Document text:
# # # #

Who Will Win the Narrative Front of the 2024 Elections?
With the malaise in our country regarding our national politics, those with the best messaging and outreach will trump those who raise the most money or has the greatest name ID.
Changing it up a bit with some double duty…Will be sending out two articles at the same time today:
Today, I was reading a Fox News editorial that was written by a Democrat. All kidding aside, it reminds me of the changes in our politics and what I would say to the DNC if I was somehow given the opportunity to do so.
I remember talking with a prominent party strategist from years back who is semi-retired. He told me many things regarding the success of Democrats in Rural America, but one point in particular stuck out to me. When Democrats ceded the radio airwaves to Republicans, it had a significant impact on their political fortunes. It didn’t help when Republicans and conservatives took to the radio airwaves to feed into the anger of the American people that resulted in the GOP gaining control of Congress for the first time in decades. From there, the dominance of conservative radio lasted through the rise of President George W. Bush in 2000 and 2004, to the Tea Party waves of 2010 and 2014, and the MAGA movement today.
We’ve seen similar patterns take place. In Rural America, prominent Democratic Party rural strategist Matt Barron has called out the erosion in support for rural outreach and campaigning after the 2010 midterms. Even after Democrats all across the country trounced Republicans in 2006 and 2008(even in states once taken for granted not long ago), rural outreach has never been the same. In that respect, Trump’s 2016 election only “sealed the deal,” completing what had been years in the making. Rural voters, in short, have been written off by my party, to its detriment. Likewise, in the New South, Republicans solidified Southern rural voters, and made substantive gains among non-white voters in the Rio Grande Valley and the Black Belt (not to mention Southern cities such as Miami). The Sun Belt suburbs that have trended in the Democrats’ direction fail to offset these other losses, and render the Democrats’ electoral position shaky at best.
And let’s not forget the erosion of the traditional working class blue-collar Democratic Party base in the Industrial Midwest, who supported Democrats as recently as Barack Obama & Al Gore.
Not to say parties will automatically win by being present. That would be misleading. But not to engage at all is reckless, disadvantageous, and contradictory to Democratic Party values; such as the 50-State Strategy put into use by past DNC Chair Howard Dean. Indeed, competing for every opportunity possible on the map is what made a New Deal/Great Society coalition possible, and what can build a new Build Back Better Unity Coalition for 2024.
What Missouri US Senate Lucas Kunce is trying to do is commendable. In reaching out to Fox News viewers and readers on their turf, and in bypassing the Fox News spin to present the arguments for his campaign, he is helping provide a path forward for Democrats in these areas. Of course, we must not forget the role of Bernie Sanders in pioneering this strategy. And, on a smaller level, we shouldn’t forget similar efforts by Democrats like Indiana Secretary of State candidate Destiny Wells, who went into communities that some Democrats hadn’t even stepped foot in. Nor should we forget Congressman Tim Ryan, who aggressively courted Trump voters in Ohio, visiting the counties Democrats rarely visited, making the rounds on local media stations, and appearing on Fox News TV. Even President Biden has started to speak to these kinds of voters in these ways.

# # # #

Information provided:

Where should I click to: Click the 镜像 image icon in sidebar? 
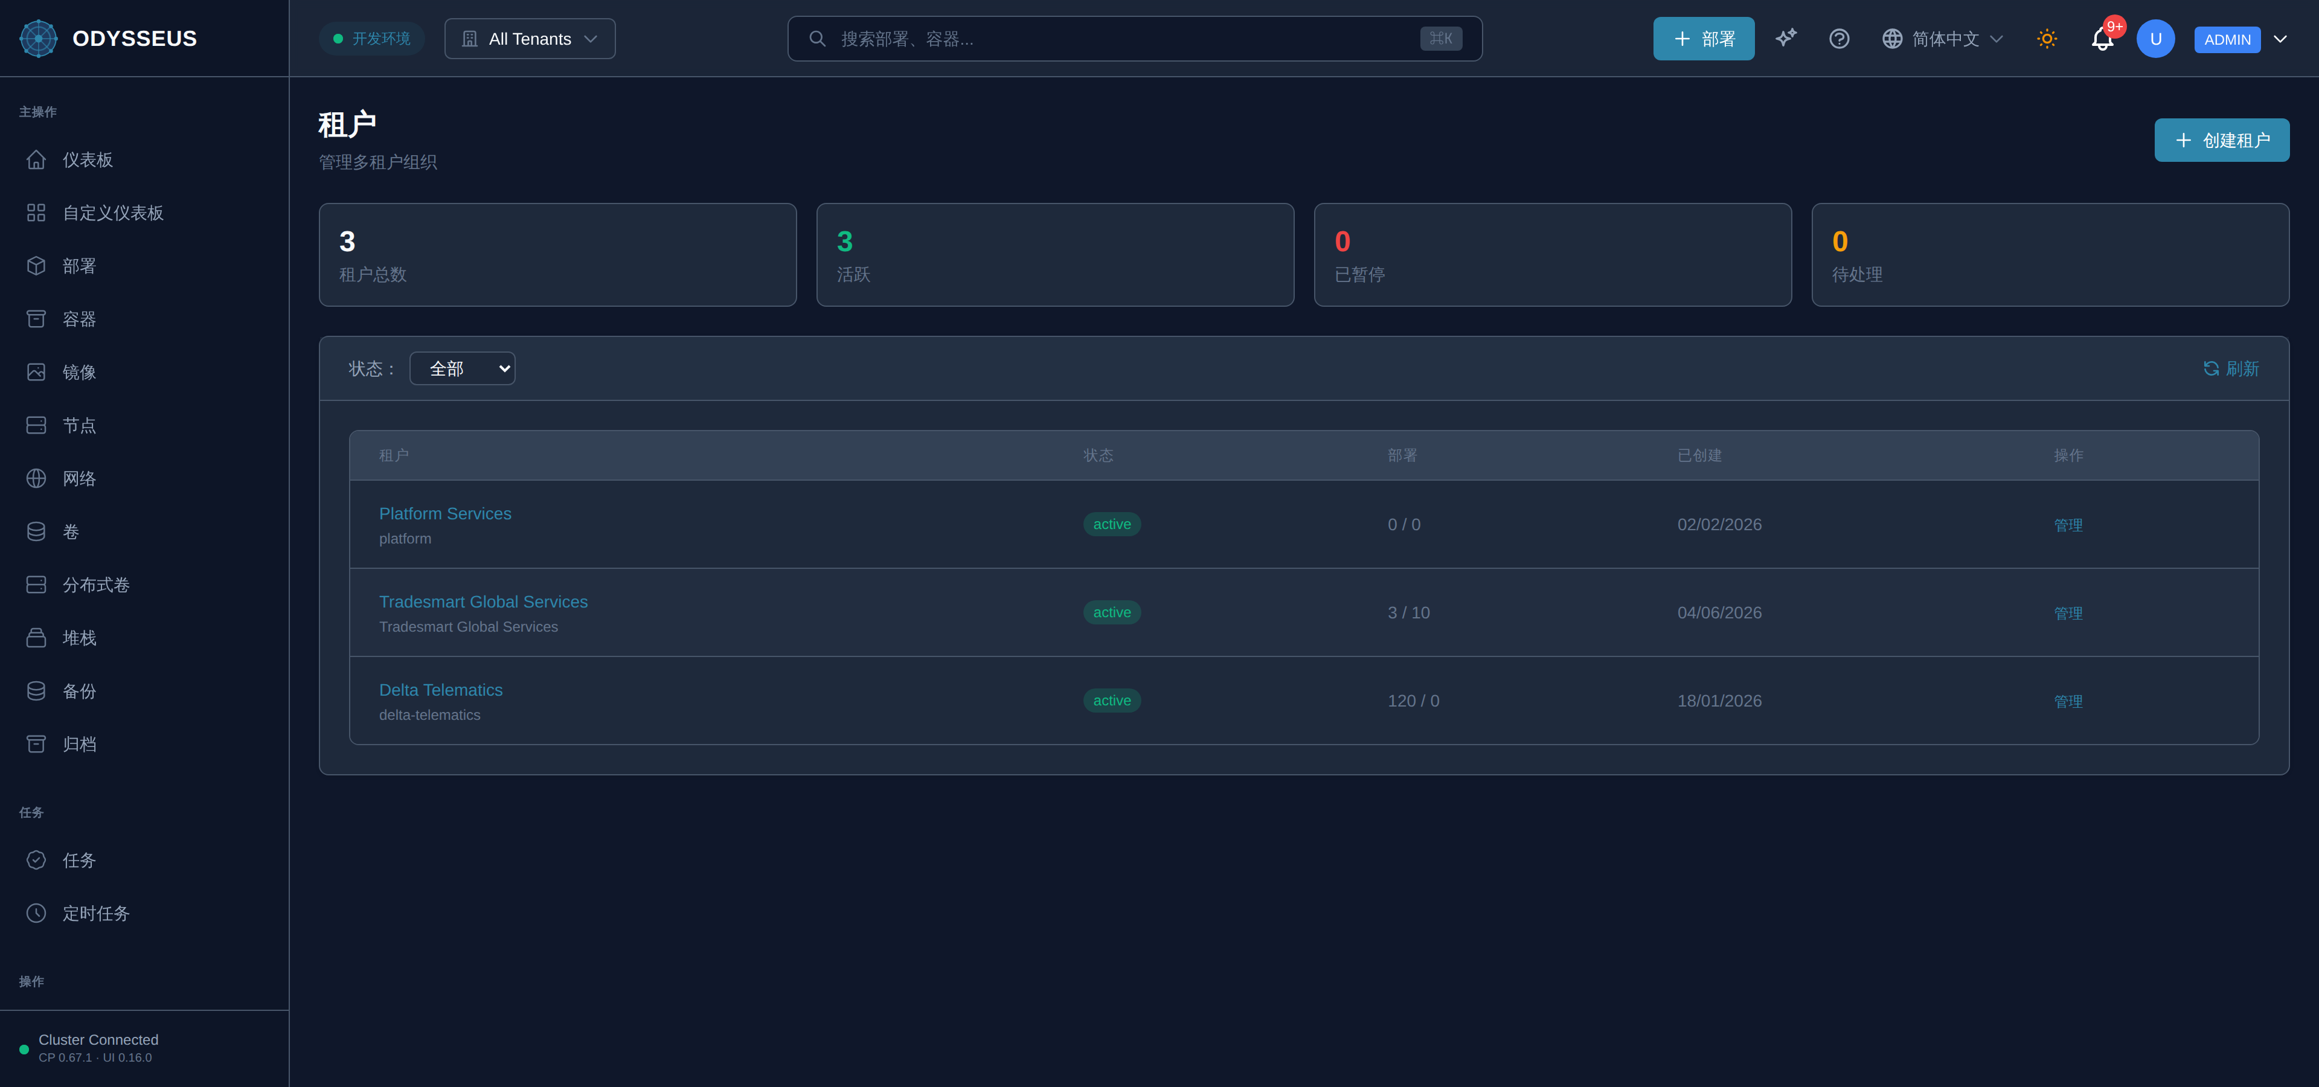pos(36,372)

# # # #

Written request 1: Return the election-messaging article word for word, from "And let’s not" down to "Coalition for 2024.".
Written request 2: In the last paragraph of the election-messaging article, list everyone it credits with reaching out to voters or pioneering that approach.

Written reply 1:
And let’s not forget the erosion of the traditional working class blue-collar Democratic Party base in the Industrial Midwest, who supported Democrats as recently as Barack Obama & Al Gore.
Not to say parties will automatically win by being present. That would be misleading. But not to engage at all is reckless, disadvantageous, and contradictory to Democratic Party values; such as the 50-State Strategy put into use by past DNC Chair Howard Dean. Indeed, competing for every opportunity possible on the map is what made a New Deal/Great Society coalition possible, and what can build a new Build Back Better Unity Coalition for 2024.

Written reply 2:
- Lucas Kunce (Missouri US Senate)
- Bernie Sanders
- Destiny Wells (Indiana Secretary of State candidate)
- Congressman Tim Ryan
- President Biden